Haiti sees small rise in cholera cases after Sandy

Haiti sees small rise in cholera cases after Sandy

The Haitian capital saw a small increase in the number of people infected by cholera after last week's destructive rains from Hurricane Sandy, an international medical group said Friday.

Doctors Without Borders said the group's five cholera treatment centers had at least 457 patients Monday. There were 500 patients Tuesday.

Spokesman Mathieu Fortoul said the number of cholera patients had since dropped, with the group's clinics having about 430 patients Friday.

The increase in cases was anticipated. Cholera spreads through water, and Haiti has seen a spike in the number of cases following periods of heavy rainfall. The country is vulnerable in large part because it doesn't have proper sanitation and sewage systems.

Cholera, an intestinal infection caused by the bacterium Vibrio cholera, has sickened more than 600,000 people and killed more than 7,500 others in Haiti since it surfaced several months after the devastating 2010 earthquake, health officials say.

Many people have attributed the disease's introduction to a unit of U.N. peacekeepers from Nepal, where the disease is endemic.

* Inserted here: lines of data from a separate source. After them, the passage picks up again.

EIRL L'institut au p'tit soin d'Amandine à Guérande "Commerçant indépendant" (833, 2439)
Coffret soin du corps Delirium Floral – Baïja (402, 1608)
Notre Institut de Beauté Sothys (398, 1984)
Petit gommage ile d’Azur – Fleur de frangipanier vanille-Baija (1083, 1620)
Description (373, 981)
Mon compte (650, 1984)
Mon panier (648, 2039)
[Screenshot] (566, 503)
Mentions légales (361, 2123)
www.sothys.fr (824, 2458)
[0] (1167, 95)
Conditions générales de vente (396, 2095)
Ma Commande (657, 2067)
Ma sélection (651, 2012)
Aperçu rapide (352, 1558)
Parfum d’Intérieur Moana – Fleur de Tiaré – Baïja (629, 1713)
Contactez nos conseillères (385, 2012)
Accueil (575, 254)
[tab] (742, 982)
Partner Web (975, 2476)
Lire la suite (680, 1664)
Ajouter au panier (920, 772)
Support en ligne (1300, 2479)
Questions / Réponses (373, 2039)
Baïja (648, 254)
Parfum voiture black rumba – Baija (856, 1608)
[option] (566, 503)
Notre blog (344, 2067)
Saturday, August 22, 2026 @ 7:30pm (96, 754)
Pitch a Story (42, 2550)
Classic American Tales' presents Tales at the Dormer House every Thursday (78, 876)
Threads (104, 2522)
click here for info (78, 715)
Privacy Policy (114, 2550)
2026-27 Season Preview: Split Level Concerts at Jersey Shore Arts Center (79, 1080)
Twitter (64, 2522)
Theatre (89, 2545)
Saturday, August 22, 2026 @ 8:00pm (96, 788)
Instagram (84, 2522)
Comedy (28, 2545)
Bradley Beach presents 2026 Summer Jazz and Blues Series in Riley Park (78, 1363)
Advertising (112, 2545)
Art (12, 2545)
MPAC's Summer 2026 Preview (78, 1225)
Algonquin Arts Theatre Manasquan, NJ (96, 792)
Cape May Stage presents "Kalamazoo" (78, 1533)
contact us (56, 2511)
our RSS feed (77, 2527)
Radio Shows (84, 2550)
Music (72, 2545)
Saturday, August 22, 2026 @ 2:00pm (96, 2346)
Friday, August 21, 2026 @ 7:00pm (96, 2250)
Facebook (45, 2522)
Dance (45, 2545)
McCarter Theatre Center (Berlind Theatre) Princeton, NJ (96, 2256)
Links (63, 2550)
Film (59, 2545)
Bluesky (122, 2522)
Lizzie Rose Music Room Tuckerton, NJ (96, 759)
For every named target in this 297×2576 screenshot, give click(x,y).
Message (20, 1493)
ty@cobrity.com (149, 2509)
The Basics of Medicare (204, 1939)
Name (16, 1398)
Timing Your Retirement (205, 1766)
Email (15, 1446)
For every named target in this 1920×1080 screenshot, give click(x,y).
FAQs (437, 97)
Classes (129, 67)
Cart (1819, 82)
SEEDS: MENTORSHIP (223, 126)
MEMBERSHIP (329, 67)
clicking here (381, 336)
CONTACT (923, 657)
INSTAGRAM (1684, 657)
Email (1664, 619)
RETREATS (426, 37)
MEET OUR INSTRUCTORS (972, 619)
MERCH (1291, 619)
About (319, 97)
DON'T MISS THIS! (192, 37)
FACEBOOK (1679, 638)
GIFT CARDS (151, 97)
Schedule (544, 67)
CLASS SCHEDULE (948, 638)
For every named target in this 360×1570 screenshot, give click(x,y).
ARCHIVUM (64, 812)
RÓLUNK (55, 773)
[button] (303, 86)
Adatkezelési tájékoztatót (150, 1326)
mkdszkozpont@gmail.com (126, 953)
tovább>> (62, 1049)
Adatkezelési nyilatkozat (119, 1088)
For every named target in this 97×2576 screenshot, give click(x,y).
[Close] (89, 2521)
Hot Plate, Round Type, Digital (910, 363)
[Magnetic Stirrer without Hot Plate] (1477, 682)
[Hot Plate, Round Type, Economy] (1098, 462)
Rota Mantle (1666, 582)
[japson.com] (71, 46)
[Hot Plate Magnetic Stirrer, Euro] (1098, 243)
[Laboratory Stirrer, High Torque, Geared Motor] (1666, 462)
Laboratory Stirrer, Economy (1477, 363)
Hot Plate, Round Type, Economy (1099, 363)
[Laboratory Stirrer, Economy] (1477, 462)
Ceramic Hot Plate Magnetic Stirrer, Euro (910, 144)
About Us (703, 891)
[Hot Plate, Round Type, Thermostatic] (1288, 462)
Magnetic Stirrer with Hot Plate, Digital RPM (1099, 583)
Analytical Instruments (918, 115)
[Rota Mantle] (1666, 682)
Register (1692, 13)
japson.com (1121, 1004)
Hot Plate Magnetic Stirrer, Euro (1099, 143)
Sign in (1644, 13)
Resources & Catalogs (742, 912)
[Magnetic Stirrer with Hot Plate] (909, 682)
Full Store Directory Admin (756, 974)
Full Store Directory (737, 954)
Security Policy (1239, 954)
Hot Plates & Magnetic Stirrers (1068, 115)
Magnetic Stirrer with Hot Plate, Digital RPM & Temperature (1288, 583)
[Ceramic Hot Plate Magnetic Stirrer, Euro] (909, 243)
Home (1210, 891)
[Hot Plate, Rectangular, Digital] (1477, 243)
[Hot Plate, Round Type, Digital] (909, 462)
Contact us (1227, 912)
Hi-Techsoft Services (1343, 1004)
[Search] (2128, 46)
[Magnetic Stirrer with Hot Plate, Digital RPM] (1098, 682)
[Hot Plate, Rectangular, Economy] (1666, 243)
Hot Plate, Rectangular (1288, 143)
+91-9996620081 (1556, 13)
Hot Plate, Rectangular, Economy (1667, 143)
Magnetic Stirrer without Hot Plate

Haiti was spared a direct hit from Hurricane Sandy when it passed to the west the night of Oct. 24, but heavy rain in the storm's outer bands pounded the south and capital for several days.

Officials say at least 54 people died, more than any other Caribbean country. The storm also destroyed 70 percent of the crops in southern Haiti and caused widespread deaths of livestock, authorities say.

The rainfall compounded the misery for the some 370,000 people still living in flimsy shelters as a result of the earthquake.